What is inevitable and who is dysfunctional now?

If there are two words whose use is almost guaranteed in republican commentary,  they are “inevitable” and “dysfunctional”.

Years ago when he was leading the republican movement, Malcolm Turnbull suddenly realised their inevitability campaign was a two edged sword. 

If a politicians’ republic is inevitable, why do anything about it?

Of course it is not inevitable, but serve the republicans right for mounting such a massive campaign to persuade people that it is.

…  dysfunctional …

The other code word is “dysfunctional”. In essence this means that the marriages of a few members of the Royal Family  have been dissolved.  Unless they are hypocrites, republican writers are claiming their marriages have a higher success rate than the rest of the country.

While we may lament the fact that so many  marriages  today are not successful, this is a widespread phenomenon.  

It probably also applies to republicans, including republican journalists. 

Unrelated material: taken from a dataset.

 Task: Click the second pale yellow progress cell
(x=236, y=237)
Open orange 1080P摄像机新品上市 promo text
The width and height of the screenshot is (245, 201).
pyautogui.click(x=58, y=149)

So why do republicans isolate members of the Royal Family for this opprobrium? The answer is obvious.

…what is inevitable? ……

 

It was timely then to read that “the death of printed newspapers is considered an inevitability”  (James Chessell and Geoff Elliott “Papering over the Fairfax cracks”  The Australian 8 December, 2010)

I doubt that , but I suspect it is far more likely than Australia becoming a politicians’ republic.  

…and who is dysfunctional now?

 

What was intriguing was to see the charge of dysfunctionality cast at the publisher of the most republican newspaper in Australia, The Age and another leading republican newspaper, The Sydney Morning Herald.

[Continued  below]

The publisher of the online media site Crikey, Eric Beecher, is a long-time media executive. He offered this critique on his site (7/12), declaring Fairfax "dysfunctional". He wrote:

Fairfax Media is arguably the most opportunistic company in Australia. Over the past decade, it has never lost the opportunity to shoot itself in the foot or to publicly showcase its dysfunctionality.

Yesterday it was at it again.

The announcement of the 'resignation' of its CEO, Brian McCarthy, was another occasion to prove that the publisher of two of Australia's most important papers, The Sydney Morning Herald and The Age, has no peer when it comes to dissembling or incompetence.

There are two key elements at the heart of what happened at Fairfax yesterday, and has been unravelling for the past 10 years.

First, no one knows the right answers to the existential threats to old media because many of the answers have yet to be invented.

And second, in order to position yourself to find the answers you need to be competent, knowledgeable, intuitive, flexible and honest about what you don’t know.

Fairfax is none of those things. It is a dysfunctional company led by an incompetent board chaired by a former retailer, Roger Corbett, whose answer to the crisis afflicting newspapers is to sprout generalities such as “revenue streams of the future are all very challenging but we will be working to ensure that we deliver the very best” and ”the really important thing is that we provide quality journalism that people actually want”.

Unlike Rupert Murdoch, whose local media arm has not just revelled in reporting Fairfax’s antics for a decade but is ruthlessly turning the commercial screws on their hapless competitor every day, the Fairfax chairmanthe de facto “proprietor” in a company without an ownerdoesn’t know what he doesn’t know and has no instinct for media at the precise moment that his company desperately needs such a person at the helm.

Beecher, of course, sold his Text Media to Fairfax for $67 million, which was a fantastic deal for him but one that did not turn out well under Fairfax management.